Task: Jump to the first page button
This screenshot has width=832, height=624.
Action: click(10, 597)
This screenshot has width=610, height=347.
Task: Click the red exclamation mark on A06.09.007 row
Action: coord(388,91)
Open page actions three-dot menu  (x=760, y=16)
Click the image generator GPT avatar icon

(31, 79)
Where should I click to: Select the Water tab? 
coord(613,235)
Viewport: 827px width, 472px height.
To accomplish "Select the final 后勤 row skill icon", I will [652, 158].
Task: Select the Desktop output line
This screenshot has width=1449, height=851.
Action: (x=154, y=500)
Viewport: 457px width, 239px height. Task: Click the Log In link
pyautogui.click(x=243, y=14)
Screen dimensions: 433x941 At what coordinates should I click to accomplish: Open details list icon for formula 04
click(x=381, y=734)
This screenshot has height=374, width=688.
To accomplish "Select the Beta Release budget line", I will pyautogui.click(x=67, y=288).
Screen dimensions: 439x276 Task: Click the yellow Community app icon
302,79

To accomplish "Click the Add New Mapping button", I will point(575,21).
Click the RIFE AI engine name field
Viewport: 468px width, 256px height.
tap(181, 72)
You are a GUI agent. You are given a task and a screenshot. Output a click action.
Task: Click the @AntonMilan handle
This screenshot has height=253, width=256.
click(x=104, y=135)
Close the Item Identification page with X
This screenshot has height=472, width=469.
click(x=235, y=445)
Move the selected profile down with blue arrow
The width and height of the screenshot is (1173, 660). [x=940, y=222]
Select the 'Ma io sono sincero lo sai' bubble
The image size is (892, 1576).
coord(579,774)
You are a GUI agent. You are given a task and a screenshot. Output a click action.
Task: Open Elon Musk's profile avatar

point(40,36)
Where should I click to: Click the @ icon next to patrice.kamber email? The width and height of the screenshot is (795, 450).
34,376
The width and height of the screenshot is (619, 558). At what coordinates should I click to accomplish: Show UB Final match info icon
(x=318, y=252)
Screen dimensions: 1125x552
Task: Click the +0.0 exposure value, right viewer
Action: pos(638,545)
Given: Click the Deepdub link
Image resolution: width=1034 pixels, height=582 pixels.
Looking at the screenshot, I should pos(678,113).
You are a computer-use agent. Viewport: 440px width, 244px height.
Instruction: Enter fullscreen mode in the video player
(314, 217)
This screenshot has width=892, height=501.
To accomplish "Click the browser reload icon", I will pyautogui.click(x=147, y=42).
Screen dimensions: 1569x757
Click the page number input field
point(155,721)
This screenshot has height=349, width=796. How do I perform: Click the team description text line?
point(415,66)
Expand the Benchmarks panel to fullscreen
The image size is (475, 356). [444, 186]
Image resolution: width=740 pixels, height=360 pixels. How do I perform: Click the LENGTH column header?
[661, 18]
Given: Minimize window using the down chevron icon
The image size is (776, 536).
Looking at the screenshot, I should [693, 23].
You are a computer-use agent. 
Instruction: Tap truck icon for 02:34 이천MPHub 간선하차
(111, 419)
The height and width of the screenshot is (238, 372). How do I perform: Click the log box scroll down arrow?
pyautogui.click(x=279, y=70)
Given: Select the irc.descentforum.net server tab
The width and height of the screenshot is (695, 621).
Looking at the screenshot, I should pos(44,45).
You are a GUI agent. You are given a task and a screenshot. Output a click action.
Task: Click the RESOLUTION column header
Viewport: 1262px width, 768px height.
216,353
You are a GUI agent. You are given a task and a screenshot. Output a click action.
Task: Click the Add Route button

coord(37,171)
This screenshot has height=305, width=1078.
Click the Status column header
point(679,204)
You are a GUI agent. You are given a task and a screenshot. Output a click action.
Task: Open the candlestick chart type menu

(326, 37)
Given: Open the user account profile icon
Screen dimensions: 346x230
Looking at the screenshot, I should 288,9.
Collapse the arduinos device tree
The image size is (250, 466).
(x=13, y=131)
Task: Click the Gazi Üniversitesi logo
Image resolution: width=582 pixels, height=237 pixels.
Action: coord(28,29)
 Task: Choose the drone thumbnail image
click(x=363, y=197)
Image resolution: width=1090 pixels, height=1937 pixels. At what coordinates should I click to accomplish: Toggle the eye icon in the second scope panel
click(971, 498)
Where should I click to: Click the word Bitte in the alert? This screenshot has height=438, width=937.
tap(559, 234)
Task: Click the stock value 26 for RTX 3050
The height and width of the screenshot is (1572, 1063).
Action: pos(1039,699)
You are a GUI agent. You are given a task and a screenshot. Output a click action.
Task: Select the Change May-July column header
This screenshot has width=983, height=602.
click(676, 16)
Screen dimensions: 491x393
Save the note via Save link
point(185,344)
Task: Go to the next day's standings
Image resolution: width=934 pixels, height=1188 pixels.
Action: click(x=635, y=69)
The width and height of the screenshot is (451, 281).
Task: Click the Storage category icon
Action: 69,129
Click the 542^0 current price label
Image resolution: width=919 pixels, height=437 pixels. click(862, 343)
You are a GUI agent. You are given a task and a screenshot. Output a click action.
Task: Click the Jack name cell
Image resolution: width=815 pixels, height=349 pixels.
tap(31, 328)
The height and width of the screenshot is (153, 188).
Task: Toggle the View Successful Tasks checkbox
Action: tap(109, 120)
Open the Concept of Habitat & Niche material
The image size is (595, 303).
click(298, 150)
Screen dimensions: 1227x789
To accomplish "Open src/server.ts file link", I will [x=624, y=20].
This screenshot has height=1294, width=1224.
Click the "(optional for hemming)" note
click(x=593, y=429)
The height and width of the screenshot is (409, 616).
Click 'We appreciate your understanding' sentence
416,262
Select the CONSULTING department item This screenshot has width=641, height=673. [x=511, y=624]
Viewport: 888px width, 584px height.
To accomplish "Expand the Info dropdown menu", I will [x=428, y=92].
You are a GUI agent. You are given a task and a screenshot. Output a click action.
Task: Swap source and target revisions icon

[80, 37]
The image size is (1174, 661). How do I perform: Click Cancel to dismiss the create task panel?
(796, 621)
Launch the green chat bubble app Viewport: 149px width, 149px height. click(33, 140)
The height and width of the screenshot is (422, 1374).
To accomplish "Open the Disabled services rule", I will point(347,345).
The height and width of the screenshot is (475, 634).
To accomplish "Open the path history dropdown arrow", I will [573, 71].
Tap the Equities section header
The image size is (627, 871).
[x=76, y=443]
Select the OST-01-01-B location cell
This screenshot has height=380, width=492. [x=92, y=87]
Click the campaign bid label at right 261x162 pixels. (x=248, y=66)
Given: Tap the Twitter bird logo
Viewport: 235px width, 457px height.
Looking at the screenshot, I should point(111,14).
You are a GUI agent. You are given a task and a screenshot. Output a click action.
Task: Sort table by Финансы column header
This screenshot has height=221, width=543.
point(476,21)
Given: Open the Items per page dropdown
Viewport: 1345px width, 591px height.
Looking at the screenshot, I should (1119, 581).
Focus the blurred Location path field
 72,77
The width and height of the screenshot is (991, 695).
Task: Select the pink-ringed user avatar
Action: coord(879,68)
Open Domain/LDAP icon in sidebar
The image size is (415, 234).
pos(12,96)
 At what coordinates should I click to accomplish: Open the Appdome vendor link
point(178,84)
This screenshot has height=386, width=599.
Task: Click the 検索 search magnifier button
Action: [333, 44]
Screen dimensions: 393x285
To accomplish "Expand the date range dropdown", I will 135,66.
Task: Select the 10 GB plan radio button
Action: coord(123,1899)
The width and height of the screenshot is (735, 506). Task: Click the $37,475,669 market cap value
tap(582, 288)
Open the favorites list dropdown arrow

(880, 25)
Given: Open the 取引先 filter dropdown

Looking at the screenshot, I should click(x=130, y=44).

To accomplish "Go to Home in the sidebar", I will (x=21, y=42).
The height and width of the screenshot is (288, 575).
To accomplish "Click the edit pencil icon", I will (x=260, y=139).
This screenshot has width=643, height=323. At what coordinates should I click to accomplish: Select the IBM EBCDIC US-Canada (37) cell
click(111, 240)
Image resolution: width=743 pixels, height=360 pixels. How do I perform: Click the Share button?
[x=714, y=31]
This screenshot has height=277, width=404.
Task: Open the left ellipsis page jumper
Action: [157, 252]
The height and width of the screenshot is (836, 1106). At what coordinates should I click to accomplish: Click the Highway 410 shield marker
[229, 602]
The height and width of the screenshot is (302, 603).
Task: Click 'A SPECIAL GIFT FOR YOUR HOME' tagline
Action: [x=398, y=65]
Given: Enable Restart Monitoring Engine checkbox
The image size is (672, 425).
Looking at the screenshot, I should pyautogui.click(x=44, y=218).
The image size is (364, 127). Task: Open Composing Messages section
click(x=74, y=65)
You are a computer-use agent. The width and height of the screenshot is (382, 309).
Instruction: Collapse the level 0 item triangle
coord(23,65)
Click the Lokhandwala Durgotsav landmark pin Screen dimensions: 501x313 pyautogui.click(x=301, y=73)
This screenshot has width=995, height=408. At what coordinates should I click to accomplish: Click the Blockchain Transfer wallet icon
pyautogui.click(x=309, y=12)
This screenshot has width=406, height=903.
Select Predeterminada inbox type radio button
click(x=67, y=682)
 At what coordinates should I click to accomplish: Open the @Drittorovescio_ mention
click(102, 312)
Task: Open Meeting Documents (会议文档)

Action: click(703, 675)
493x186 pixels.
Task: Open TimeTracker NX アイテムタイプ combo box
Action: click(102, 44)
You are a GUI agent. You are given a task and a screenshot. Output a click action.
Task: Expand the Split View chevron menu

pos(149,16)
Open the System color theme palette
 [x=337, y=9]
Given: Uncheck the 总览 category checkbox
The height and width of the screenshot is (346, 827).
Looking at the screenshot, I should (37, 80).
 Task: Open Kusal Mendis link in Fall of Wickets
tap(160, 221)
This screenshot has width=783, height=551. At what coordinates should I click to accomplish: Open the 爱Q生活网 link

Work required: Using the data above, repeat exactly the lines that begin at the line with "Where should I click to: Click the @" and end at the line with "You are a computer-use agent. Viewport: 440px", both ends included.

Output of the exercise:
Where should I click to: Click the @ icon next to patrice.kamber email? The width and height of the screenshot is (795, 450).
34,376
The width and height of the screenshot is (619, 558). At what coordinates should I click to accomplish: Show UB Final match info icon
(x=318, y=252)
Screen dimensions: 1125x552
Task: Click the +0.0 exposure value, right viewer
Action: pos(638,545)
Given: Click the Deepdub link
Image resolution: width=1034 pixels, height=582 pixels.
Looking at the screenshot, I should pos(678,113).
You are a computer-use agent. Viewport: 440px width, 244px height.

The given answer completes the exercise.